**Written problem:** Edit the listing below so that each "computer-use agent" becomes "desktop automation agent", keeping every other line and character unchanged.

═══

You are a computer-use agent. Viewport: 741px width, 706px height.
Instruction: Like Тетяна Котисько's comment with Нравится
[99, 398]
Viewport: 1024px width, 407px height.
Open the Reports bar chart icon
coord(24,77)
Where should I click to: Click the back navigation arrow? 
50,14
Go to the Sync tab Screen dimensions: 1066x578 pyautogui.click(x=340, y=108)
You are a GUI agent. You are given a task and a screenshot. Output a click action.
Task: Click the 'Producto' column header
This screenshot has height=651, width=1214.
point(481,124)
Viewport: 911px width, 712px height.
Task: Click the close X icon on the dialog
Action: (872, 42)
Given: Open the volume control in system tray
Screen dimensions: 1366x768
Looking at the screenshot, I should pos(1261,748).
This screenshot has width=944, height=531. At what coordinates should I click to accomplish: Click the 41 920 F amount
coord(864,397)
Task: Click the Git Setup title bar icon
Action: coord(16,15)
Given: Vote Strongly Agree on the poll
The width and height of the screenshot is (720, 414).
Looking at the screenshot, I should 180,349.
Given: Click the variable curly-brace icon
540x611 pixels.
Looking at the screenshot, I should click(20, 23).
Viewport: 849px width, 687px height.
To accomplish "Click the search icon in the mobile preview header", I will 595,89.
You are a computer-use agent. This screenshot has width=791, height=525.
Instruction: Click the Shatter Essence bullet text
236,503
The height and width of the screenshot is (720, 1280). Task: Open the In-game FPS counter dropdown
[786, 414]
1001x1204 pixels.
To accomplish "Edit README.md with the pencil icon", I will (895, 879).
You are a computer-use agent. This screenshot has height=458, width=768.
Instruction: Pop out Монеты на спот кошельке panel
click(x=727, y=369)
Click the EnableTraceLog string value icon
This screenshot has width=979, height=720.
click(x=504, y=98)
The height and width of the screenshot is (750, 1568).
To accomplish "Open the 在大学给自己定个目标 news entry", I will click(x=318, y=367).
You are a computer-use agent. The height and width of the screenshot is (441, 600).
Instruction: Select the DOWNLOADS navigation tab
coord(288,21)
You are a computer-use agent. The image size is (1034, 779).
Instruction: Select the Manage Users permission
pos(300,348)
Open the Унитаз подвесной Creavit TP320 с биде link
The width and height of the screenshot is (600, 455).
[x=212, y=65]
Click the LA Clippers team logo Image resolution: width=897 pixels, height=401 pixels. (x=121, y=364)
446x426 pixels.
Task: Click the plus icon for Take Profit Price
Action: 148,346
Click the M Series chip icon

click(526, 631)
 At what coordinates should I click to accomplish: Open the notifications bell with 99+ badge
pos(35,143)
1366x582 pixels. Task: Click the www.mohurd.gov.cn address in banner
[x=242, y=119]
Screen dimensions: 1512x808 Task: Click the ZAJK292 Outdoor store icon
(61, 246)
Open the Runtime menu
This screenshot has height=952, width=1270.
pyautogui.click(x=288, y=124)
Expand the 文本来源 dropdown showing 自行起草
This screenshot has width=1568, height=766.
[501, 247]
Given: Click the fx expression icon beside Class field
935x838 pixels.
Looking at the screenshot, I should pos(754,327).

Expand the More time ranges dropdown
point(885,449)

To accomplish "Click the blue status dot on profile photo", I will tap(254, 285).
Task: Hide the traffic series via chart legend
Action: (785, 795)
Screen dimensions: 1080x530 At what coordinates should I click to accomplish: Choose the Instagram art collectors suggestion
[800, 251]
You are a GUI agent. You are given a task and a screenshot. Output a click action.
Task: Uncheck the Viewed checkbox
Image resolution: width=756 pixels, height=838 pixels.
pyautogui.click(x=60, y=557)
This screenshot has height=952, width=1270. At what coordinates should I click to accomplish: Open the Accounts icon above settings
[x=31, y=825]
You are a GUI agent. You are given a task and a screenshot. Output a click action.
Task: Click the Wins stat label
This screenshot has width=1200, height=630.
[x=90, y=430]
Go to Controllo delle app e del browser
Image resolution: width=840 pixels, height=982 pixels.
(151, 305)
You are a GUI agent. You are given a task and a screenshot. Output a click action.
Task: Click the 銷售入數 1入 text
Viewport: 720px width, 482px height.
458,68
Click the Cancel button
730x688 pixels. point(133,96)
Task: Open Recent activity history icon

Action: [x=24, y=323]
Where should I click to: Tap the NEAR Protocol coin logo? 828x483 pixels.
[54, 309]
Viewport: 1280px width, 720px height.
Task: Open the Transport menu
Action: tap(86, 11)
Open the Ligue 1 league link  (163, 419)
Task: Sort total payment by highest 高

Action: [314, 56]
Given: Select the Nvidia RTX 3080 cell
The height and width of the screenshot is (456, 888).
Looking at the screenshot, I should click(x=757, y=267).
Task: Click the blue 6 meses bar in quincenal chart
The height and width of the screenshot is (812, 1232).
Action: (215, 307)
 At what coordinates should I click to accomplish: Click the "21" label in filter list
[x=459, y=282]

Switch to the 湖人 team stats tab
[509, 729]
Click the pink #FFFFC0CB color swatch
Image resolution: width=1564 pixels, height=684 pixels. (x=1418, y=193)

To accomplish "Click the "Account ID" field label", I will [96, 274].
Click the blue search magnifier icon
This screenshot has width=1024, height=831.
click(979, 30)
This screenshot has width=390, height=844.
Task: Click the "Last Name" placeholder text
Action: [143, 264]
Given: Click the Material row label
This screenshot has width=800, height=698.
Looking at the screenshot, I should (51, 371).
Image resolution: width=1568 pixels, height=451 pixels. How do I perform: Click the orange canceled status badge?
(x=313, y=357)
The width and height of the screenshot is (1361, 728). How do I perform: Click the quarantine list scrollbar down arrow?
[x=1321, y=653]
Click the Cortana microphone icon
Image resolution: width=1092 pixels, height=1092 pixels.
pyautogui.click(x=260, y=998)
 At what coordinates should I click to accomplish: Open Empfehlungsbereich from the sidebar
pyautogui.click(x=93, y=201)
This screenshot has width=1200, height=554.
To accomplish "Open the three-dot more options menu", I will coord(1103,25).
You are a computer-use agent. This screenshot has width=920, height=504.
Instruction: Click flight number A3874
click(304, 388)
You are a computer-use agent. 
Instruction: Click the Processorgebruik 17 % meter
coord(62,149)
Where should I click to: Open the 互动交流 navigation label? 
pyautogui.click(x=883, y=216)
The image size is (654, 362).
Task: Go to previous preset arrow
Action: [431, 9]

═══

**Expected answer:**
You are a desktop automation agent. Viewport: 741px width, 706px height.
Instruction: Like Тетяна Котисько's comment with Нравится
[99, 398]
Viewport: 1024px width, 407px height.
Open the Reports bar chart icon
coord(24,77)
Where should I click to: Click the back navigation arrow? 
50,14
Go to the Sync tab Screen dimensions: 1066x578 pyautogui.click(x=340, y=108)
You are a GUI agent. You are given a task and a screenshot. Output a click action.
Task: Click the 'Producto' column header
This screenshot has height=651, width=1214.
point(481,124)
Viewport: 911px width, 712px height.
Task: Click the close X icon on the dialog
Action: (872, 42)
Given: Open the volume control in system tray
Screen dimensions: 1366x768
Looking at the screenshot, I should pos(1261,748).
This screenshot has width=944, height=531. At what coordinates should I click to accomplish: Click the 41 920 F amount
coord(864,397)
Task: Click the Git Setup title bar icon
Action: coord(16,15)
Given: Vote Strongly Agree on the poll
The width and height of the screenshot is (720, 414).
Looking at the screenshot, I should 180,349.
Given: Click the variable curly-brace icon
540x611 pixels.
Looking at the screenshot, I should click(20, 23).
Viewport: 849px width, 687px height.
To accomplish "Click the search icon in the mobile preview header", I will 595,89.
You are a desktop automation agent. This screenshot has width=791, height=525.
Instruction: Click the Shatter Essence bullet text
236,503
The height and width of the screenshot is (720, 1280). Task: Open the In-game FPS counter dropdown
[786, 414]
1001x1204 pixels.
To accomplish "Edit README.md with the pencil icon", I will (895, 879).
You are a desktop automation agent. This screenshot has height=458, width=768.
Instruction: Pop out Монеты на спот кошельке panel
click(x=727, y=369)
Click the EnableTraceLog string value icon
This screenshot has width=979, height=720.
click(x=504, y=98)
The height and width of the screenshot is (750, 1568).
To accomplish "Open the 在大学给自己定个目标 news entry", I will click(x=318, y=367).
You are a desktop automation agent. The height and width of the screenshot is (441, 600).
Instruction: Select the DOWNLOADS navigation tab
coord(288,21)
You are a desktop automation agent. The image size is (1034, 779).
Instruction: Select the Manage Users permission
pos(300,348)
Open the Унитаз подвесной Creavit TP320 с биде link
The width and height of the screenshot is (600, 455).
[x=212, y=65]
Click the LA Clippers team logo Image resolution: width=897 pixels, height=401 pixels. (x=121, y=364)
446x426 pixels.
Task: Click the plus icon for Take Profit Price
Action: 148,346
Click the M Series chip icon

click(526, 631)
 At what coordinates should I click to accomplish: Open the notifications bell with 99+ badge
pos(35,143)
1366x582 pixels. Task: Click the www.mohurd.gov.cn address in banner
[x=242, y=119]
Screen dimensions: 1512x808 Task: Click the ZAJK292 Outdoor store icon
(61, 246)
Open the Runtime menu
This screenshot has height=952, width=1270.
pyautogui.click(x=288, y=124)
Expand the 文本来源 dropdown showing 自行起草
This screenshot has width=1568, height=766.
[501, 247]
Given: Click the fx expression icon beside Class field
935x838 pixels.
Looking at the screenshot, I should pos(754,327).

Expand the More time ranges dropdown
point(885,449)

To accomplish "Click the blue status dot on profile photo", I will tap(254, 285).
Task: Hide the traffic series via chart legend
Action: (785, 795)
Screen dimensions: 1080x530 At what coordinates should I click to accomplish: Choose the Instagram art collectors suggestion
[800, 251]
You are a GUI agent. You are given a task and a screenshot. Output a click action.
Task: Uncheck the Viewed checkbox
Image resolution: width=756 pixels, height=838 pixels.
pyautogui.click(x=60, y=557)
This screenshot has height=952, width=1270. At what coordinates should I click to accomplish: Open the Accounts icon above settings
[x=31, y=825]
You are a GUI agent. You are given a task and a screenshot. Output a click action.
Task: Click the Wins stat label
This screenshot has width=1200, height=630.
[x=90, y=430]
Go to Controllo delle app e del browser
Image resolution: width=840 pixels, height=982 pixels.
(151, 305)
You are a GUI agent. You are given a task and a screenshot. Output a click action.
Task: Click the 銷售入數 1入 text
Viewport: 720px width, 482px height.
458,68
Click the Cancel button
730x688 pixels. point(133,96)
Task: Open Recent activity history icon

Action: [x=24, y=323]
Where should I click to: Tap the NEAR Protocol coin logo? 828x483 pixels.
[54, 309]
Viewport: 1280px width, 720px height.
Task: Open the Transport menu
Action: tap(86, 11)
Open the Ligue 1 league link  (163, 419)
Task: Sort total payment by highest 高

Action: [314, 56]
Given: Select the Nvidia RTX 3080 cell
The height and width of the screenshot is (456, 888).
Looking at the screenshot, I should click(x=757, y=267).
Task: Click the blue 6 meses bar in quincenal chart
The height and width of the screenshot is (812, 1232).
Action: (215, 307)
 At what coordinates should I click to accomplish: Click the "21" label in filter list
[x=459, y=282]

Switch to the 湖人 team stats tab
[509, 729]
Click the pink #FFFFC0CB color swatch
Image resolution: width=1564 pixels, height=684 pixels. (x=1418, y=193)

To accomplish "Click the "Account ID" field label", I will [96, 274].
Click the blue search magnifier icon
This screenshot has width=1024, height=831.
click(979, 30)
This screenshot has width=390, height=844.
Task: Click the "Last Name" placeholder text
Action: [143, 264]
Given: Click the Material row label
This screenshot has width=800, height=698.
Looking at the screenshot, I should (51, 371).
Image resolution: width=1568 pixels, height=451 pixels. How do I perform: Click the orange canceled status badge?
(x=313, y=357)
The width and height of the screenshot is (1361, 728). How do I perform: Click the quarantine list scrollbar down arrow?
[x=1321, y=653]
Click the Cortana microphone icon
Image resolution: width=1092 pixels, height=1092 pixels.
pyautogui.click(x=260, y=998)
 At what coordinates should I click to accomplish: Open Empfehlungsbereich from the sidebar
pyautogui.click(x=93, y=201)
This screenshot has width=1200, height=554.
To accomplish "Open the three-dot more options menu", I will coord(1103,25).
You are a desktop automation agent. This screenshot has width=920, height=504.
Instruction: Click flight number A3874
click(304, 388)
You are a desktop automation agent. 
Instruction: Click the Processorgebruik 17 % meter
coord(62,149)
Where should I click to: Open the 互动交流 navigation label? 
pyautogui.click(x=883, y=216)
The image size is (654, 362).
Task: Go to previous preset arrow
Action: [431, 9]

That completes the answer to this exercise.